Cynthia Erivo stars as Harriet Tubman in Harriet, a Focus Features release.
Photo Credit: Glen Wilson / Focus Features

The official trailer for Harriet, a movie about the life of runaway slave and abolitionist Harriet Tubman, was released on Tuesday morning by Focus Features. The film is currently in post-production and will be released in theaters on November 1st, 2019.

I can’t wait. If the movie is as good as the trailer it will be a powerful film and it is fitting as Harriet Tubman was an inspiring and powerful figure in the abolition movement in the 1850s and 60s.

Tubman (1822-1913), born Araminta Ross, was born into slavery in Maryland and escaped to Philadelphia in 1849.

“I had reasoned this out in my mind, there was one of two things I had a right to, liberty or death; if I could not have one, I would have the other,” she recalled.

Tubman later returned to Maryland to rescue her family. Given the nickname Moses, for the next eight years, Tubman made 19 trips leading at least 300 slaves to freedom utilizing the Underground Railroad. She said as a conductor on the Underground Railroad that she “never had a train go off the track and she never lost a passenger.”

Slaveholders eventually posted a $44,000 reward for her capture, but she was never caught. “I can’t die but once,” she stated, a saying that would later become her motto.

In 1850, after the Fugitive Slave Act passed, she led fugitive slaves further north into Canada.
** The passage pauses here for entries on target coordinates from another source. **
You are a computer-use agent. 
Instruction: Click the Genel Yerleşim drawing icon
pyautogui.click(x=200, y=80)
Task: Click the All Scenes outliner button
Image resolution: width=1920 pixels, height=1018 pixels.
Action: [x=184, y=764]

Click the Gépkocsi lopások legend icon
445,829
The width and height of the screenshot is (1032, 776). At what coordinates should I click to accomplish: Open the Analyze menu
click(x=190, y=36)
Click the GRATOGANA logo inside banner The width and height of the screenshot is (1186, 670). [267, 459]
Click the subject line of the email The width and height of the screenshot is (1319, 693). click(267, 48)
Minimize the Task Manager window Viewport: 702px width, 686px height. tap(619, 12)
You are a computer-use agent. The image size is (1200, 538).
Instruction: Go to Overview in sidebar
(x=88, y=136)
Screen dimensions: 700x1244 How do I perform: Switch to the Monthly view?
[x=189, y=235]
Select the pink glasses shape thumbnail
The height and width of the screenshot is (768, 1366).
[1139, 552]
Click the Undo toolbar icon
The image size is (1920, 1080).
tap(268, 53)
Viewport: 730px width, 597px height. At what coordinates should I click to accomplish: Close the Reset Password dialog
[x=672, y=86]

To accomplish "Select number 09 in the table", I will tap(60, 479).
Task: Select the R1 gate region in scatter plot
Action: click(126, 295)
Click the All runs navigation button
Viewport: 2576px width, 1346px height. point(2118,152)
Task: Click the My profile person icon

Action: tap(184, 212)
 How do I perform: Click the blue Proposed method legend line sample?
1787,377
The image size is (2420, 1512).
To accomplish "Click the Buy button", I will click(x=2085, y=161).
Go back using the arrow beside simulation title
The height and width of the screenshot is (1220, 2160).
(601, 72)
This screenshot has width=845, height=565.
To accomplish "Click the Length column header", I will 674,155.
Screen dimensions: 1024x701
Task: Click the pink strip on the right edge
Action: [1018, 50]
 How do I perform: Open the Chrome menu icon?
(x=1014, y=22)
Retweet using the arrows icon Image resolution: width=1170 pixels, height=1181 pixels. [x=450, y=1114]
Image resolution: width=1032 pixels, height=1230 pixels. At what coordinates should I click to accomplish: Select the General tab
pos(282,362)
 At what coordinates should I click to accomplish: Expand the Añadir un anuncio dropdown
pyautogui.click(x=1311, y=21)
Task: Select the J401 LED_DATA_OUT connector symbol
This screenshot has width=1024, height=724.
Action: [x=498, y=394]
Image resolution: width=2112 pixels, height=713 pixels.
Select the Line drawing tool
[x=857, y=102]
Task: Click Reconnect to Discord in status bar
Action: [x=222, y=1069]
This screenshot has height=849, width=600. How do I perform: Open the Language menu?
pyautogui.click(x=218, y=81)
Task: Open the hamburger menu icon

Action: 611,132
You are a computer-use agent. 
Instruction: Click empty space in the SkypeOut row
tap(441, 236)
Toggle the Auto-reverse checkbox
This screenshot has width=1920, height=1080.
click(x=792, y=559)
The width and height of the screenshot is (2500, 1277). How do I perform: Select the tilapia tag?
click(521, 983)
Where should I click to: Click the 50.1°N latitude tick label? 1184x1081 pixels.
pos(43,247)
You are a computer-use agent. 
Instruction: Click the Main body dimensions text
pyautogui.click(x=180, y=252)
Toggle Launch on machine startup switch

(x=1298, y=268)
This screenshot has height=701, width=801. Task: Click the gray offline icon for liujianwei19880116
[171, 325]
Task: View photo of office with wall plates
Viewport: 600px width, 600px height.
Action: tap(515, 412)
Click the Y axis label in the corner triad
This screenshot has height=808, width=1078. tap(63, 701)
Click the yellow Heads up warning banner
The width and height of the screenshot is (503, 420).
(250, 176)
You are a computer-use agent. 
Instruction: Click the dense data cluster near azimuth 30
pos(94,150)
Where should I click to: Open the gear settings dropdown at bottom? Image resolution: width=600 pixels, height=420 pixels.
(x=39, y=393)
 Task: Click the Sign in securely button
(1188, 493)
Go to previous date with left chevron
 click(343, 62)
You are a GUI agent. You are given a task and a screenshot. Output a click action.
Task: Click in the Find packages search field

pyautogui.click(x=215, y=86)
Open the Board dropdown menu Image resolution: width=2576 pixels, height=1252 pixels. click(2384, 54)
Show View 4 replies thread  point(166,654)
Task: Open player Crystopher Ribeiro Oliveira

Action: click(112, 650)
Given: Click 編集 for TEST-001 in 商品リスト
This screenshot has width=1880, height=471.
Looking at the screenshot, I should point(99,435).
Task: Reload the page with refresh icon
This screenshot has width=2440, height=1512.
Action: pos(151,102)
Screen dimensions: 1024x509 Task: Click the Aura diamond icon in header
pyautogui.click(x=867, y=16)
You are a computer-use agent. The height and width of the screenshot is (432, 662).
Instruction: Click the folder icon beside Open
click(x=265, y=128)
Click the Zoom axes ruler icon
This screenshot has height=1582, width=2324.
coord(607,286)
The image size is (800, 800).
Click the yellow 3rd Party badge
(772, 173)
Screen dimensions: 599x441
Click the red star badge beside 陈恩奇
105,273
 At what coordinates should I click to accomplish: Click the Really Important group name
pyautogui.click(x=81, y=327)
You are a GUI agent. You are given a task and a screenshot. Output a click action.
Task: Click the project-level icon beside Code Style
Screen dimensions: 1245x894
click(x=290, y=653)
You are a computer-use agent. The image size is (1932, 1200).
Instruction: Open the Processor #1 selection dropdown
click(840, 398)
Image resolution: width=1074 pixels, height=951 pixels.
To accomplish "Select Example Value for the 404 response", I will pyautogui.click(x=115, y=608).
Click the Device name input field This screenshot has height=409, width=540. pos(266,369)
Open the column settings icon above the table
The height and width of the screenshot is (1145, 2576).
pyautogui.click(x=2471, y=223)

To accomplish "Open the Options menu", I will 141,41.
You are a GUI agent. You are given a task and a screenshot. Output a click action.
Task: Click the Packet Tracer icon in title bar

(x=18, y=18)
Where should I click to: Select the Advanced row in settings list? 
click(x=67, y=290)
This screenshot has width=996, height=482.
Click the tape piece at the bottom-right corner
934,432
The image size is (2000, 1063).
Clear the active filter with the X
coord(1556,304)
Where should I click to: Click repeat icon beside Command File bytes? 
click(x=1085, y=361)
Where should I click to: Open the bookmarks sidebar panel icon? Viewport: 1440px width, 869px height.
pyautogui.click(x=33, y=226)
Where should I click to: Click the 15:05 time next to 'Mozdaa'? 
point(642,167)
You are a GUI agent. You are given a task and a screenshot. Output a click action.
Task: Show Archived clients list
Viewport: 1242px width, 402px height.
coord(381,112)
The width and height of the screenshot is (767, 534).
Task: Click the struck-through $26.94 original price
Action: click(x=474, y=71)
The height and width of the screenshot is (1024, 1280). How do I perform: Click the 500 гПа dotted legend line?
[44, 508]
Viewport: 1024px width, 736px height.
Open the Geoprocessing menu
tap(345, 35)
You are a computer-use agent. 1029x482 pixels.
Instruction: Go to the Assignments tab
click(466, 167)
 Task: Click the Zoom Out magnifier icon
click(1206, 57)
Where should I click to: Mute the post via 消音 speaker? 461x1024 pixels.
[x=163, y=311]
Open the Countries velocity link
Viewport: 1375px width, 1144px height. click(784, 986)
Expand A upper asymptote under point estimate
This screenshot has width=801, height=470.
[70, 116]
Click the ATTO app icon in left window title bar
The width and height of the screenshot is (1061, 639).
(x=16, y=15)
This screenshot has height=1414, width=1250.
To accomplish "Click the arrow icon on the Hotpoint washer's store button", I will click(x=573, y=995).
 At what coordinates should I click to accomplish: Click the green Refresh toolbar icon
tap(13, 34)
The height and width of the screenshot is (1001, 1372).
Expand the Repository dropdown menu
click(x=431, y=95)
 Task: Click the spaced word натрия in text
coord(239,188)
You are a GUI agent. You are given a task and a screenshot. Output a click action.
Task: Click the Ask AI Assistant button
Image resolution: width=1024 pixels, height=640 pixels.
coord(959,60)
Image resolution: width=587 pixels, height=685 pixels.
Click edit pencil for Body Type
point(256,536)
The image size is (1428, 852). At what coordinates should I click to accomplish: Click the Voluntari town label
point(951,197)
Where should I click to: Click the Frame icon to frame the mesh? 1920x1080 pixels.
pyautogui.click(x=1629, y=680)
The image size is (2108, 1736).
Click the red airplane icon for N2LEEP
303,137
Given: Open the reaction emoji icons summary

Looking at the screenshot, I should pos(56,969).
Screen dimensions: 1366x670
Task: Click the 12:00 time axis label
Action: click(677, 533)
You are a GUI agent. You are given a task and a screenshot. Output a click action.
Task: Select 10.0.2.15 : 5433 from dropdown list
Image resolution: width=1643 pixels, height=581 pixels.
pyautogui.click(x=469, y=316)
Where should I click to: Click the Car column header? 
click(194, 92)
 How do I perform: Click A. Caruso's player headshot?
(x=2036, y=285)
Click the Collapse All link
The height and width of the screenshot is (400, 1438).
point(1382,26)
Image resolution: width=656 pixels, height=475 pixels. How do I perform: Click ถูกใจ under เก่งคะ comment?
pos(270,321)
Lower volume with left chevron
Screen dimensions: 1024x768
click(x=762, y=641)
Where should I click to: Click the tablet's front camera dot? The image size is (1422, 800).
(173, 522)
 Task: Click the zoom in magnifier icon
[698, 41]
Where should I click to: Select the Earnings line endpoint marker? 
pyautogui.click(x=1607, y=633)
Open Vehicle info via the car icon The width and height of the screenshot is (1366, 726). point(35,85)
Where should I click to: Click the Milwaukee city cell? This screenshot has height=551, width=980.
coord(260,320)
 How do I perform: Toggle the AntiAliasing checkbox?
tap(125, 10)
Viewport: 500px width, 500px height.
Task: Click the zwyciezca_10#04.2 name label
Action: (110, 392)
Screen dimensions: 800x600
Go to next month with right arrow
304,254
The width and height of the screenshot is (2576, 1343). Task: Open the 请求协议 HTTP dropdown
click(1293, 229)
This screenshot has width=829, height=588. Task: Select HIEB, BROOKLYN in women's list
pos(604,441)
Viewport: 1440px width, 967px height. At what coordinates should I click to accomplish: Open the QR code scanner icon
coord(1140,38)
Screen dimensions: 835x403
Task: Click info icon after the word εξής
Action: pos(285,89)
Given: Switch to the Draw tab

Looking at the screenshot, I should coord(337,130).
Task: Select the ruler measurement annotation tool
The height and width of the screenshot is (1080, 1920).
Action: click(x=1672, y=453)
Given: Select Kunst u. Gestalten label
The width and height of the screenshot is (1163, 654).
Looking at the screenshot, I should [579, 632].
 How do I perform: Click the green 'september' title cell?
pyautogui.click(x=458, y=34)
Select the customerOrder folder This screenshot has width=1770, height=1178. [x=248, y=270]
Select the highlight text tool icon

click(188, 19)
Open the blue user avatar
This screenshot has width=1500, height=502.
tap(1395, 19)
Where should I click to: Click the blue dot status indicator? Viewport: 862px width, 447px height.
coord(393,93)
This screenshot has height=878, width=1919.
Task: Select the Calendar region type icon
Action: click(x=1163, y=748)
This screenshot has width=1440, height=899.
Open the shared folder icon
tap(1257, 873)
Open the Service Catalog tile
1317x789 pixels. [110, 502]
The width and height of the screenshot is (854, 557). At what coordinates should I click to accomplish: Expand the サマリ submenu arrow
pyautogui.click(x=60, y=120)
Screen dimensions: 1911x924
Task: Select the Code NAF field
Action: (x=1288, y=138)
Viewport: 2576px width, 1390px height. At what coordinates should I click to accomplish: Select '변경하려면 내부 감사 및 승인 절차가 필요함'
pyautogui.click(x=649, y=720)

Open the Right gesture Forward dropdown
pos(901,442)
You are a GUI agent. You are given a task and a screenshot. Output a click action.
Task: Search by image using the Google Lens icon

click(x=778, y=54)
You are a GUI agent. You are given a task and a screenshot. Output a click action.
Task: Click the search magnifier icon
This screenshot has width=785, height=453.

In 1858, she met abolitionist John Brown and helped recruit supporters for his raid on Haper’s Ferry in 1859.

Tubman worked for the Union Army during the Civil War, starting out as a cook and then a nurse she eventually became an armed scout and spy. During the war, she became the first woman to lead an armed expedition that later freed 700 slaves.

Those who knew her said that Tubman’s strength came from her faith in God as deliverer and protector of the weak.

“I said to de Lord, ‘I’m goin’ to hold steady on to you, an’ I know you’ll see me through,'” she remembered.

Tubman said that she always expected the Lord to lead her and He always did.

Later in life, she advocated for women’s suffrage until shortly before her death in 1913.

Harriet stars Cynthia Erivo (Bad Times at the El Royale, Widows, Step) who plays Tubman, as well as, Leslie Odom Jr. (Murder on the Orient Express, Red Tails, Person of Interest), Joe Alwyn (The Favourite), Jennifer Nettles (Dolly Parton’s Coat of Many Colors, Underground), and Clarke Peters (The Wire). Kasi Lemmons is the director and produced by Debra Martin Chase and Daniela Taplin Lundberg.